=== To do ===
Produce a verbatim transcription of the records below, beginning at the line containing "Screen dimensions: 429x738" and ending at the final line; include only those lines.

Exercise material Start Marker

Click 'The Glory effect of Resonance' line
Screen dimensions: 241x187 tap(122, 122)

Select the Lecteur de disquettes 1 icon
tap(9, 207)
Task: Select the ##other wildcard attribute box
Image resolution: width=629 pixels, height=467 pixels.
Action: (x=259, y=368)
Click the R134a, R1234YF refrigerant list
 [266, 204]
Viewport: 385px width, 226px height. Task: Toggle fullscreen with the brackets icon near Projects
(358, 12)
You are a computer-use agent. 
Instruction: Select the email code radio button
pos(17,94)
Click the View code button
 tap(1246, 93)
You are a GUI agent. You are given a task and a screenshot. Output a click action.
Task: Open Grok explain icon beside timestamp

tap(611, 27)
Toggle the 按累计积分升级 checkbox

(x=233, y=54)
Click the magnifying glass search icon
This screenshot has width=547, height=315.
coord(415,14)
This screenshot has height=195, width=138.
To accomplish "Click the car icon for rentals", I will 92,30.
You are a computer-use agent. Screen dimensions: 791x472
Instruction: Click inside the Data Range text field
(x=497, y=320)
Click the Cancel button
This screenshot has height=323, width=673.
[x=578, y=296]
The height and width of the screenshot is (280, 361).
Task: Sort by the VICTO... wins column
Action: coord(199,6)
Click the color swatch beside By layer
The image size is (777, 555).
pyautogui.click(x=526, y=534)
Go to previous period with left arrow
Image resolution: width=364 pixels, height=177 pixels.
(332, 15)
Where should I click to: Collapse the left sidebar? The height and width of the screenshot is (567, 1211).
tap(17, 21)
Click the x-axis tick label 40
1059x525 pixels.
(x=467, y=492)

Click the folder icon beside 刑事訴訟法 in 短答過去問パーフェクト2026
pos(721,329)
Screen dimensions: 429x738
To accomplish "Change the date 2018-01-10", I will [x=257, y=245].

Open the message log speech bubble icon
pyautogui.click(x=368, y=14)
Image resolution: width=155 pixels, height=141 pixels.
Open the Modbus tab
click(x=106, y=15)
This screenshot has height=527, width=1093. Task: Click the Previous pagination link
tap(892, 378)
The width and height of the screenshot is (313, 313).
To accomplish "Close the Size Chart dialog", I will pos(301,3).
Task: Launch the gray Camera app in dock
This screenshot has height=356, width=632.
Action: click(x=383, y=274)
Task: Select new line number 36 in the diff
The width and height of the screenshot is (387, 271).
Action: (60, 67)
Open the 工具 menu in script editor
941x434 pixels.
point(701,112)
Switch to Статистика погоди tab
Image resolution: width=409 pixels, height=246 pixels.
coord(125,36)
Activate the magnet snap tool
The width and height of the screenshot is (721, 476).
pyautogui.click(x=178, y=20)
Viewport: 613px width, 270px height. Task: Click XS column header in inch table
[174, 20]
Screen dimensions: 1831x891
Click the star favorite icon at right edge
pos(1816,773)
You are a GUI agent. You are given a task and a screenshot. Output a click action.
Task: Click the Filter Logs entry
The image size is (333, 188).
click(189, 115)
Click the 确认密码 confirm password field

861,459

Exercise material End Marker

=== Solved problem ===
Screen dimensions: 429x738
To accomplish "Change the date 2018-01-10", I will [x=257, y=245].

Open the message log speech bubble icon
pyautogui.click(x=368, y=14)
Image resolution: width=155 pixels, height=141 pixels.
Open the Modbus tab
click(x=106, y=15)
This screenshot has height=527, width=1093. Task: Click the Previous pagination link
tap(892, 378)
The width and height of the screenshot is (313, 313).
To accomplish "Close the Size Chart dialog", I will pos(301,3).
Task: Launch the gray Camera app in dock
This screenshot has height=356, width=632.
Action: click(x=383, y=274)
Task: Select new line number 36 in the diff
The width and height of the screenshot is (387, 271).
Action: (60, 67)
Open the 工具 menu in script editor
941x434 pixels.
point(701,112)
Switch to Статистика погоди tab
Image resolution: width=409 pixels, height=246 pixels.
coord(125,36)
Activate the magnet snap tool
The width and height of the screenshot is (721, 476).
pyautogui.click(x=178, y=20)
Viewport: 613px width, 270px height. Task: Click XS column header in inch table
[174, 20]
Screen dimensions: 1831x891
Click the star favorite icon at right edge
pos(1816,773)
You are a GUI agent. You are given a task and a screenshot. Output a click action.
Task: Click the Filter Logs entry
The image size is (333, 188).
click(189, 115)
Click the 确认密码 confirm password field

861,459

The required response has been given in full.